And I am still seeing things through my own four eyes, except mine are metaphorical, as I only wear my recently prescribed glasses about 25% of the time,
but I am seeing them differently, because now I have perspective.
There’s still my scared eye. The eye that worries about the impact this will have on his self confidence, his athletic ease, the hindrances he might face and the insults he might endure. But now I know that they make goggles with prescriptions, and that my daughter was able to swim underwater this summer, farsightedness be damned. I know that her very best friend wears a pair of lense-less glasses to school every day, claiming to need them (he says that without them, she “looks like a necklace” to him…which is just about the cutest thing ever) when we really know he is just trying to be like his oldest and dearest girlfriend.
Then there is my shallow eye.

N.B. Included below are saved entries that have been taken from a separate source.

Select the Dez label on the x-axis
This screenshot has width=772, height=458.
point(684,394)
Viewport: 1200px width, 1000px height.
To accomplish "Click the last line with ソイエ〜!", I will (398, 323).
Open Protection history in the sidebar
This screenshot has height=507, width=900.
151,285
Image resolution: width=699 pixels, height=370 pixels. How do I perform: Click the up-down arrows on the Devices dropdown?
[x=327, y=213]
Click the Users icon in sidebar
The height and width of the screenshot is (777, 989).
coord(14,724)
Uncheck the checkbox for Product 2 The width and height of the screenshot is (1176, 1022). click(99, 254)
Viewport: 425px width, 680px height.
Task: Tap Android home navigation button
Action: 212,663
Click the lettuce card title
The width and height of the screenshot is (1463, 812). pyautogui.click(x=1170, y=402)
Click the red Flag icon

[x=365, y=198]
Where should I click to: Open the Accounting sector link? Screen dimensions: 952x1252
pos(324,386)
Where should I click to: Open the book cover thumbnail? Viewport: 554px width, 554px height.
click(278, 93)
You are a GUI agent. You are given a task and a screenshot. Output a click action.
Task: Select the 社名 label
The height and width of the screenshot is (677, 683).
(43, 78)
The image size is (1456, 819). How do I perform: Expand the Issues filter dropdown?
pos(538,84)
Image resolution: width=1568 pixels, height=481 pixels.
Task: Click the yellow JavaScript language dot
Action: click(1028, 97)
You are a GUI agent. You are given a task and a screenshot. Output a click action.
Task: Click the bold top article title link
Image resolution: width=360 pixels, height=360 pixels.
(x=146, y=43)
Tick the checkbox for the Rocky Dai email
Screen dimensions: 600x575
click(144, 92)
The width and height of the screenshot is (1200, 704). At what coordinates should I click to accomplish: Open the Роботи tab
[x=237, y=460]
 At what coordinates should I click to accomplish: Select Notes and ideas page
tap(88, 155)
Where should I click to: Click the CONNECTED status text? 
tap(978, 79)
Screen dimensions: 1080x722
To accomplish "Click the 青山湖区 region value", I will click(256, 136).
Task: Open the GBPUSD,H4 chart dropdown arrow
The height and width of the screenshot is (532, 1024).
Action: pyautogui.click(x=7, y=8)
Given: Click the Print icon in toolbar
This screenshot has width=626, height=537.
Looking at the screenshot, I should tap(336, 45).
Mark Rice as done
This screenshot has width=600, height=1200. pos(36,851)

This eye sees my son, strong and handsome, with an angelic face, and strong cleft chin, and worries about the glasses masking these features. He has beautiful crystal blue eyes. I don’t like the idea of having them hidden.
And yes, I still have my ashamed eye. The eye who really wants to say (and pardon my language here, but) “who gives a shit? They are glasses. Who cares if he is deemed different. We celebrate differences here in these parts.
But, finally there is, as there was, my grateful eye. As I wrote three years ago, “this is the eye that sees, so vividly, how lucky we are. We have a problem that has a solution. So what. They’re glasses.” We have a great doctor, and wonderful friends, and the resources to buy him whatever glasses we choose. He has a tiny problem. His problem has a cure. For that, I feel so very blessed.
So now all four of us have four eyes;
My husband’s for moderate nearsightedness,
mine for insight,
and my children, for strabismus associated with extreme farsightedness.
And remember that shallow eye up there? That eye thinks that it will be pretty darn cute to have two adorable little kids in matching glasses. I think the cuteness factor of kids with glasses increases exponentially with each additionally glasses-clad-child. I’m sure that I read that statistic somewhere.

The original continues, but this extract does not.